The following day Brog met with Cameron, Highbury's chairman and and CEO of Berkshire Capital. According to Brog, he asked Cameron how he and the board would respond "if the majority of the shareholders wanted change in management and the board."

Cameron, according to Brog, said that "of course" the board would comply with the shareholders' wishes in that matter.

Two days later Brog, Weil and representatives from Talon and North Star, converged in Chicago to confront Cameron and Highbury's board.

The three-and-a-half hour meeting on July 1 appears to have been a disappointment to all concerned. The only participant from Highbury's board at the meeting was Foote. Even Cameron, who had promised to call in, failed to make his virtual appearance, according to Brog.

Later Brog recounted in a letter to the board that the shareholders did agree in their opposition to Highbury's management:
Since Bruce Cameron and his pals Messrs. Ammidon, Riordan and Leary did not have the "testicular fortitude" to participate in the Chicago Meeting in person, nor attempt to attend all or even a portion of it telephonically, nor even bother to explain their absence to shareholders, let us make it clear to each of you what you missed.

We stated in the conclusion of the meeting that management of Highbury should immediately resign and the Board should be reconstituted to include a representative of each of the five largest shareholders.
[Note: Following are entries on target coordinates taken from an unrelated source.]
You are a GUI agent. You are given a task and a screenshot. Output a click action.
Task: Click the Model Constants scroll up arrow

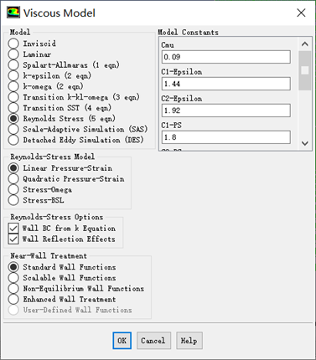click(x=305, y=44)
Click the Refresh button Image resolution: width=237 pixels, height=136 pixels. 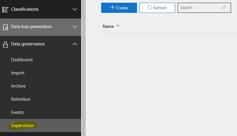pyautogui.click(x=157, y=8)
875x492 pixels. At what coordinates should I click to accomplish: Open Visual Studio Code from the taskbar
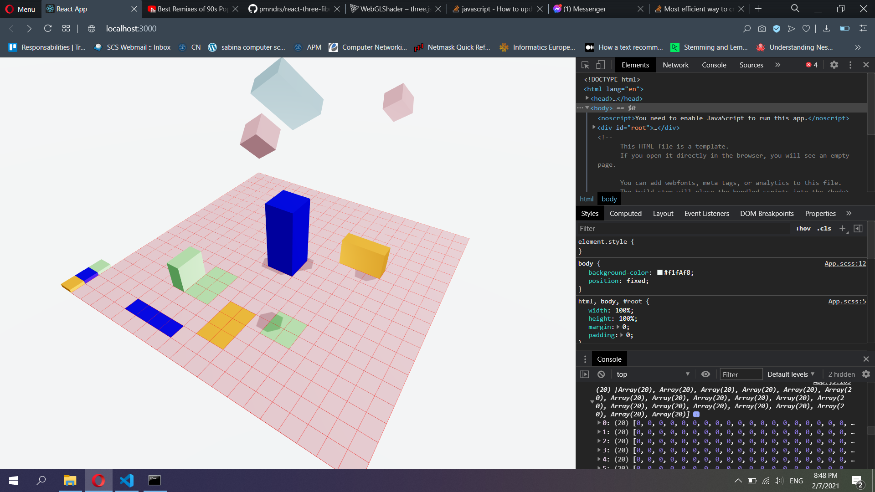click(x=127, y=481)

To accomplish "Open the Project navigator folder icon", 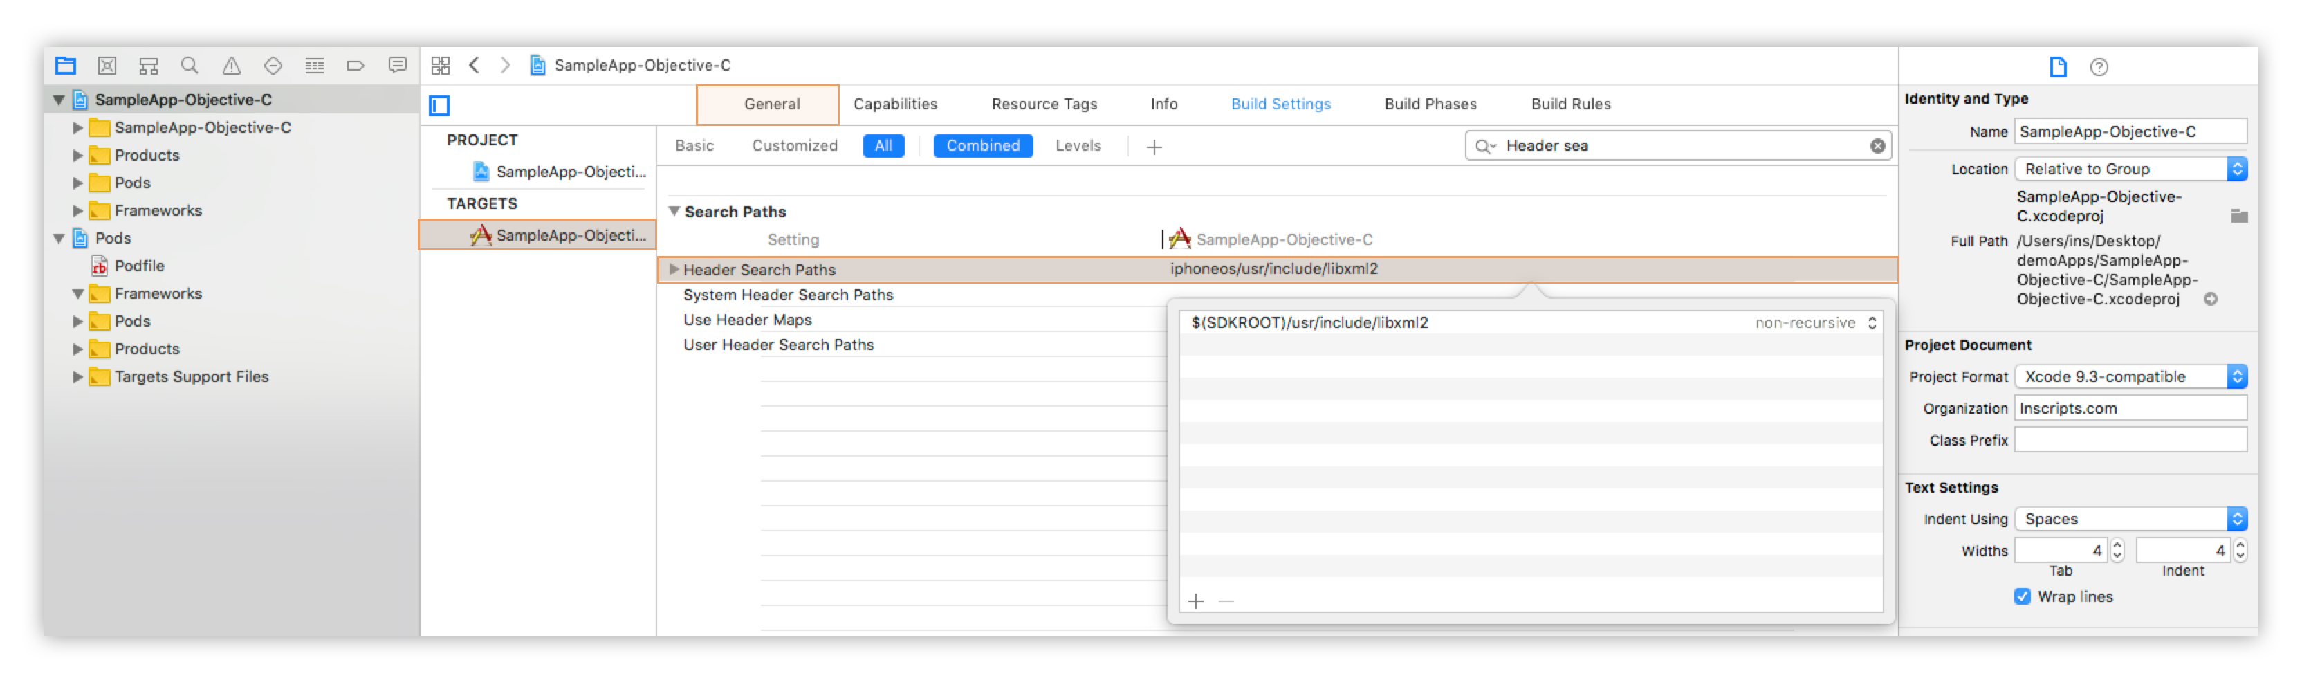I will [x=65, y=65].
The other three large shareholders at the meeting, who, again, together with Peerless own in the aggregate approximately 60% of Highbury's outstanding common stock (for those directors who want to disregard this fact, that is more than a MAJORITY), each individually reached the same conclusion and stated so.
Unlike the "dissident" shareholders, Bilton did not demand the resignation of the board members and management, says one of those at the meeting. Bilton himself did not return a request for comment for this story.
* * *
The Chicago meeting was a pivot point for Aston Asset Management. By August 10, Bilton and Anderson had worked out a deal with Highbury in which they would sell the remainder of their minority stake in the asset manager in exchange for shares in Highbury (Bilton filed ownership of 1.67 million shares with the SEC and Anderson now controls 1.29 million shares).

The pair also won two of three newly created seats on the Highbury board. The other seat was won by Weil.
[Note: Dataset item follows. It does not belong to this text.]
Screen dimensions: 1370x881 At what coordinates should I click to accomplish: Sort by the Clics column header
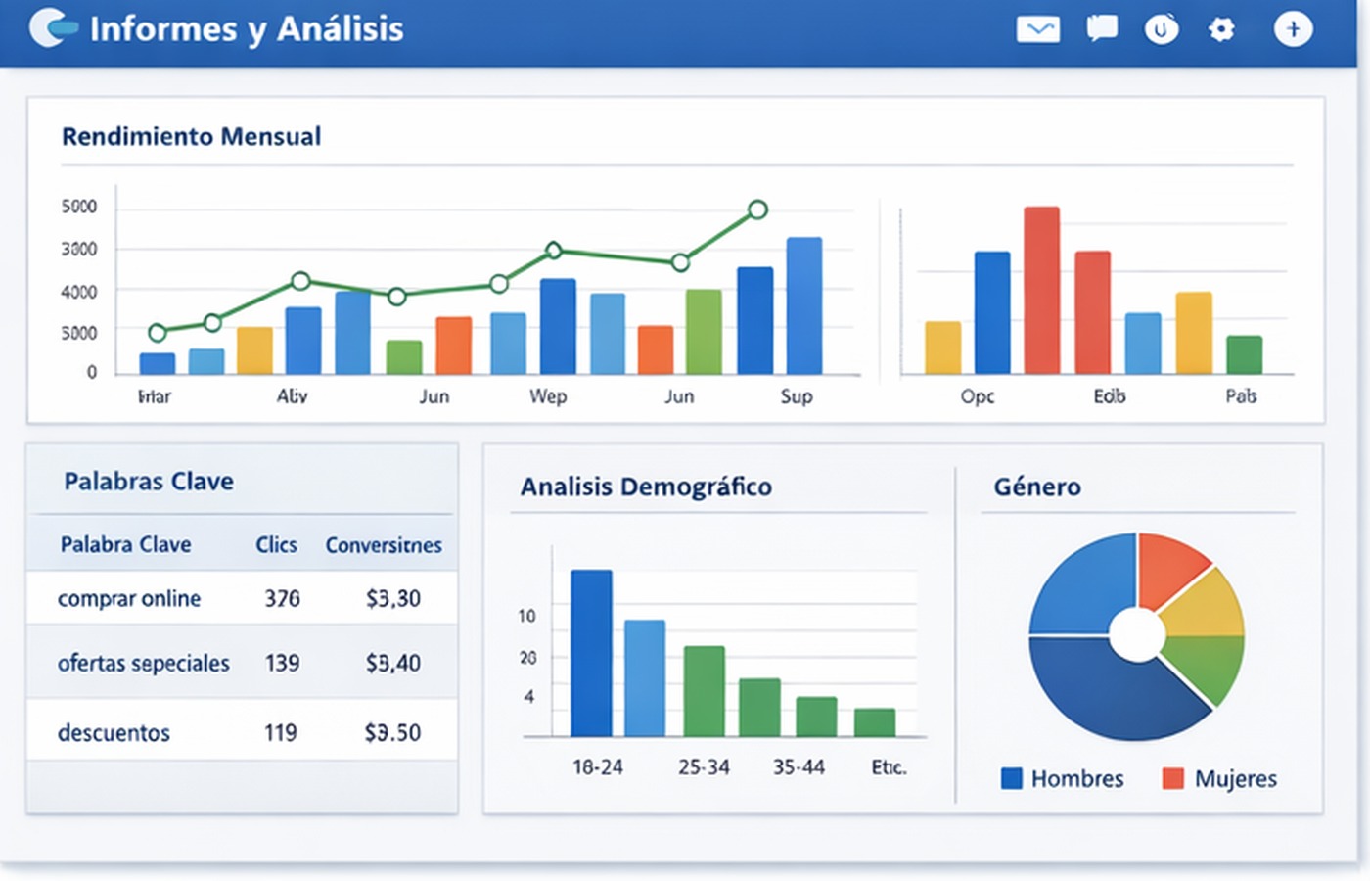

By bringing Bilton and Anderson under the Highbury tent, Cameron presumably builds a better wall between Highbury and the dissenting stockholders.

Meanwhile, both North Star and Peerless continue to purchase Highbury shares on the open market, building up their armory for a brewing proxy fight. It could be argued that they are prepared to purchase every share that is available.
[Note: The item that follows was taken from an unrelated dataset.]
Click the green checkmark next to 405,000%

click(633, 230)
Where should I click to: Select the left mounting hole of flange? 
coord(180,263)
Brog also filed a request for information on how to contact the the Highbury shareholders ("on magnetic tape," no less) and sought copies of Highbury's board meeting minutes. All of this would be information useful to solicit additional shareholders in a proxy fight.

For its part, Highbury's current management shows no signs that they are preparing to surrender. This month Highbury officials said the board has hired New York-based investment bank Sandler O'Neill & Partners along with New York law firm Debevoise & Plimpton. The financial and legal advisors will review the fairness of the Aston transaction, according to a source familiar with the situation.

Highbury's board has also formed a special committee consisting of Ammidon, Leary and Riordan to "explore and evaluate strategic alternatives aimed at enhancing shareholder value."

Finally, last week they filed paperwork with the SEC authorizing the sale of an additional $22.5 million worth of shares. The sale of the additional stock will make it far more difficult for the dissidents to take over the board.

Meanwhile, the dissident shareholders do not appear to be lowering their pitchforks.

"The saga will continue," said a Highbury investor familiar with the thinking of the larger shareholders. The dissidents "are not going anywhere."

If there is a sale, though, it would mark the fourth change in bosses for Anderson and Bilton.

Meanwhile, the run at Highbury may have already paid off for some investors. Highbury's stock price has nearly doubled from roughly $1.75 when he started buying through Peerless to more than $4 in recent weeks. On Friday, the price closed at $4.85.